▶ Document excerpt
>> start

Vowels are discriminated mainly on the basis of acoustic properties that are referred to as formants. Formants are bands of increased intensity in the spectral makeup of speech sounds. For example, in English the main difference between the words “bit” and “bet” (phonemically transcribed as /bit/ versus /bɛt/) lies in the frequency of the first formant (F1). The average F1 value for /ɛ/ is around 731 Hz while the average F1 of /i/ lies around 483 Hz, for vowels recorded from female American English speakers (F2 value for /ɛ/: 2058; F2 of /i/: 2365). For male speakers the average F1 value for /ɛ/ is around 580 Hz while the average F1 of /i/ lies around 427 Hz (F2 value for /ɛ/: 1799; F2 of /i/: 2034) (Hillenbrand, Getty, Clark, & Wheeler, 1995). However, these averages do not tell the complete story. There is a large degree of overlap among different vowel categories (Hillenbrand et al., 1995, Joos, 1948). Single instances of two different vowels, spoken by two different speakers, can have very similar absolute formant values. This is not restricted to English; Dutch, the target language of the current paper, shows similar overlap in vowel categories (Adank et al., 2004b, Van Nierop et al., 1973). This is especially the case when comparing speakers of different sex or age. Such variance therefore causes multiple signal-to-category mappings for a single spoken speech sound. In other words, a single sound can often be interpreted as either of two different phonemes, so that listeners may be confused whether the intended word was bit or bet.

>> end

▶ Material supplied
>> start

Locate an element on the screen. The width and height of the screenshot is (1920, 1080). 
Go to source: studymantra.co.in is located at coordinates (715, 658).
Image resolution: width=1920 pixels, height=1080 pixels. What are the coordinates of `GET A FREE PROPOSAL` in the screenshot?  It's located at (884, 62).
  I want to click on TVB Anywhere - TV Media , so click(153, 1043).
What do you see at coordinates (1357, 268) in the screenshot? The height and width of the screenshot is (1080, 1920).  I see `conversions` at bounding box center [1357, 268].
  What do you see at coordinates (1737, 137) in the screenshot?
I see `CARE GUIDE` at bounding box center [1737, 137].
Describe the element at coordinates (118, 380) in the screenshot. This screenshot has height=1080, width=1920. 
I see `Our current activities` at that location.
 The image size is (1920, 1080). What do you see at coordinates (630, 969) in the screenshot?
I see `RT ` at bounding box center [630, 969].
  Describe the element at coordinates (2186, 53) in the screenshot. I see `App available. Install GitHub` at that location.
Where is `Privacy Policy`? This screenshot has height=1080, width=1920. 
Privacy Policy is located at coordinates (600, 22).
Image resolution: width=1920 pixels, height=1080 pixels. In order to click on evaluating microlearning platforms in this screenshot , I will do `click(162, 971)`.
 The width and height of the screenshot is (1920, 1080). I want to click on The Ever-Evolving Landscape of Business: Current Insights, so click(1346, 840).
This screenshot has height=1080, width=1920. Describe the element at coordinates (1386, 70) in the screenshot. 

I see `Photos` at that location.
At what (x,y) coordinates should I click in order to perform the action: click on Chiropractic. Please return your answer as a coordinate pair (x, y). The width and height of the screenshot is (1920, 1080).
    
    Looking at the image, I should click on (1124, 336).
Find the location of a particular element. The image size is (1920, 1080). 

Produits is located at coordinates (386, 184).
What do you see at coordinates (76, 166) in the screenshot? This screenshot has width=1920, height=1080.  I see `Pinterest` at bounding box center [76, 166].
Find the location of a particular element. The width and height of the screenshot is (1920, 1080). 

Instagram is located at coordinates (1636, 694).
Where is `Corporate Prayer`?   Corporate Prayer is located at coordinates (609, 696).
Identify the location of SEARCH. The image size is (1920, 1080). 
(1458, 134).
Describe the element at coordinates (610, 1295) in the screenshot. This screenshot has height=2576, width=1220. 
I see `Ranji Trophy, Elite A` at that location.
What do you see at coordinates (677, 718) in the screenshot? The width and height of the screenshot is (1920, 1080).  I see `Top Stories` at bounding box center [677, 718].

>> end

▶ Work to do
1. Render this sentence from the passage on vowel formants in Spanish: "Formants are bands of increased intensity in the spectral makeup of speech sounds."
2. Proceed with the passage on vowel formants, writing on from its final sentence.
The lines have no connection to the passage on vowel formants.

▶ Answers to the exercises
1. Los formantes son bandas de mayor intensidad en la composición espectral de los sonidos del habla.

2.
It has been argued that listeners compensate for vocal-tract characteristics in a number of different ways (Johnson, 2005, Nearey, 1989). An important contribution may be made by a mechanism that compensates for speaker characteristics by taking into account the vocal-tract characteristics of the speaker as revealed in a preceding context (Ladefoged & Broadbent, 1957). Ladefoged and Broadbent (1957) found that listeners interpret a vowel that is acoustically halfway between an [i] and an [ɛ] more often as /i/ (which has a low F1) when it is preceded by a sentence with a relatively high F1, while the same sound is more often interpreted as /ɛ/ (which has a high F1) when preceded by a precursor sentence with a relatively low F1. This contrastive process therefore effectively normalizes perception for the F1 range of a speaker and reduces potential overlap of vowel categories across speakers. Although F1 is not the only cue to differences in vocal-tract characteristics, Ladefoged and Broadbent (1957) have shown that listeners can use F1 characteristics to map speech sounds onto the correct phonemes.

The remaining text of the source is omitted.